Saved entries

◆ ◆ ◆

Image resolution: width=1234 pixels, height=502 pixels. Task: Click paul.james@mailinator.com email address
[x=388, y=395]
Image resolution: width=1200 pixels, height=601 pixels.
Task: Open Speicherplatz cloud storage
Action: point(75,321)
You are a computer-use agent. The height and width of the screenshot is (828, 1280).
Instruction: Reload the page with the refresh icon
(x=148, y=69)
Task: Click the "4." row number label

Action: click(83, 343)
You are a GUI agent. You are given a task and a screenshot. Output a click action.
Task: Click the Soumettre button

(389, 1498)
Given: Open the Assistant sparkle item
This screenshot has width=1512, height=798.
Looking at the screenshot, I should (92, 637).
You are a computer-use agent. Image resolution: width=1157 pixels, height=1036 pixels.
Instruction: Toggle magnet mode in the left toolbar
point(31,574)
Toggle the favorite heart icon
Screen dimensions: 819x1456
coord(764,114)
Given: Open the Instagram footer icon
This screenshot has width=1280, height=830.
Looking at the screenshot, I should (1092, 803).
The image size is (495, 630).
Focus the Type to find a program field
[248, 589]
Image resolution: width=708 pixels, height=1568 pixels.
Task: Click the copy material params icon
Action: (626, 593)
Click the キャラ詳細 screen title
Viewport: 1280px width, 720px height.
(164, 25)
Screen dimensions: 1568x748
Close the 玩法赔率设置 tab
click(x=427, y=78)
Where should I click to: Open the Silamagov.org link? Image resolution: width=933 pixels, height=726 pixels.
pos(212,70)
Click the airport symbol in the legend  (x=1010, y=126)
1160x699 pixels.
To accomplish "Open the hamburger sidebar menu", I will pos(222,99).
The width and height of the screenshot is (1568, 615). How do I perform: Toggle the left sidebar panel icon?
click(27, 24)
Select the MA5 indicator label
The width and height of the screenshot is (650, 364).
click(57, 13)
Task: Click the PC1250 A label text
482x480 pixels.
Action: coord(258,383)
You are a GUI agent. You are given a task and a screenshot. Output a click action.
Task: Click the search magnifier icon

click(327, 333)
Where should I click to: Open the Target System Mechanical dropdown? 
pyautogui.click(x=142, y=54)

◆ ◆ ◆

▸ **WORK REQUEST**:
Give back every line of the data above exactly as written.

▸ **OUTPUT OF THE EXERCISE**:
Image resolution: width=1234 pixels, height=502 pixels. Task: Click paul.james@mailinator.com email address
[x=388, y=395]
Image resolution: width=1200 pixels, height=601 pixels.
Task: Open Speicherplatz cloud storage
Action: point(75,321)
You are a computer-use agent. The height and width of the screenshot is (828, 1280).
Instruction: Reload the page with the refresh icon
(x=148, y=69)
Task: Click the "4." row number label

Action: click(83, 343)
You are a GUI agent. You are given a task and a screenshot. Output a click action.
Task: Click the Soumettre button

(389, 1498)
Given: Open the Assistant sparkle item
This screenshot has width=1512, height=798.
Looking at the screenshot, I should (92, 637).
You are a computer-use agent. Image resolution: width=1157 pixels, height=1036 pixels.
Instruction: Toggle magnet mode in the left toolbar
point(31,574)
Toggle the favorite heart icon
Screen dimensions: 819x1456
coord(764,114)
Given: Open the Instagram footer icon
This screenshot has width=1280, height=830.
Looking at the screenshot, I should (1092, 803).
The image size is (495, 630).
Focus the Type to find a program field
[248, 589]
Image resolution: width=708 pixels, height=1568 pixels.
Task: Click the copy material params icon
Action: (626, 593)
Click the キャラ詳細 screen title
Viewport: 1280px width, 720px height.
(164, 25)
Screen dimensions: 1568x748
Close the 玩法赔率设置 tab
click(x=427, y=78)
Where should I click to: Open the Silamagov.org link? Image resolution: width=933 pixels, height=726 pixels.
pos(212,70)
Click the airport symbol in the legend  (x=1010, y=126)
1160x699 pixels.
To accomplish "Open the hamburger sidebar menu", I will pos(222,99).
The width and height of the screenshot is (1568, 615). How do I perform: Toggle the left sidebar panel icon?
click(27, 24)
Select the MA5 indicator label
The width and height of the screenshot is (650, 364).
click(57, 13)
Task: Click the PC1250 A label text
482x480 pixels.
Action: coord(258,383)
You are a GUI agent. You are given a task and a screenshot. Output a click action.
Task: Click the search magnifier icon

click(327, 333)
Where should I click to: Open the Target System Mechanical dropdown? 
pyautogui.click(x=142, y=54)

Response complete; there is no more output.